Agriculture régénératrice : Restaurer et redonner vie aux terres agricoles. Un reportage d’Arte Regards.
Idée révolutionnaire ou tentative de réhabilitation du capitalisme et de la croissance ?
On retiendra de ce panorama que la notion d’économie régénérative s’avère stimulante et prometteuse, mais qu’elle est également encore loin de proposer des repères objectifs. Quelles qu’en soient les définitions et leurs possibles nuances, elle s’inscrit dans le vaste mouvement de l’économie circulaire, ou même de la bioéconomie, dont elle partage la plupart des préoccupations et du champ sémantique.
Pour ses promoteurs, il s’agit bien souvent d’une idée porteuse de sens, qui vise à transformer de fond en comble le fonctionnement de l’économie, pour le rendre à nouveau compatible avec les limites planétaires.
Mais on notera également, pour terminer cette mise en perspective, que d’autres auteurs sont plus critiques. Ils redoutent notamment que l’économie régénérative soit le faux nez d’un certain capitalisme, c’est-à-dire une manière de réhabiliter le productivisme sans en attaquer les fondements les plus destructeurs.
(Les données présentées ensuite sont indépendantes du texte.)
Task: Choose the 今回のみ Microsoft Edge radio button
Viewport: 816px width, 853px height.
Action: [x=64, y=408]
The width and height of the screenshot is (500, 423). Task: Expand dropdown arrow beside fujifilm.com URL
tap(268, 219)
Dans le compte-rendu d’un atelier de réflexion sur l’économie régénérative organisé en 2020 à Arles, Maxime Royoux relève les nombreuses contradictions des intervenants, dont il note qu’ils recourent à des « éléments de langage qui favorisent une dépolitisation et une transfiguration des enjeux écologiques » et qui aboutissent, toujours selon l’auteur, « à un degré déconcertant de greenwashing (…) et enfin au contraire de l’objectif affiché, qui est de mettre un terme au ravage du vivant » (Royoux, 2020).
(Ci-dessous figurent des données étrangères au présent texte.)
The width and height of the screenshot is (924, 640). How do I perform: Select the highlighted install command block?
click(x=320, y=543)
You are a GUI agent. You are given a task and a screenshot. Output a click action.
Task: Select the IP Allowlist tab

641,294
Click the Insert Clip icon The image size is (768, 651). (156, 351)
On retrouve en particulier, à travers ces critiques, une dimension récurrente des débats tournant autour de l’écologie politique : la place de la croissance et de l’accumulation dans l’économie moderne. De nombreux auteurs restent en effet persuadés que l’économie régénérative ou l’économie circulaire ne suffiront pas à résoudre les immenses défis environnementaux du 21e siècle, en particulier si ces schémas de pensée ne permettent pas de nous émanciper de notre dépendance à l’égard de la croissance économique. Pour le dire simplement, il ne s’agirait pas seulement de « boucler les boucles » de flux de matière et d’énergie, mais également – et peut-être avant toute autre chose – de les réduire.
Le débat reste ouvert.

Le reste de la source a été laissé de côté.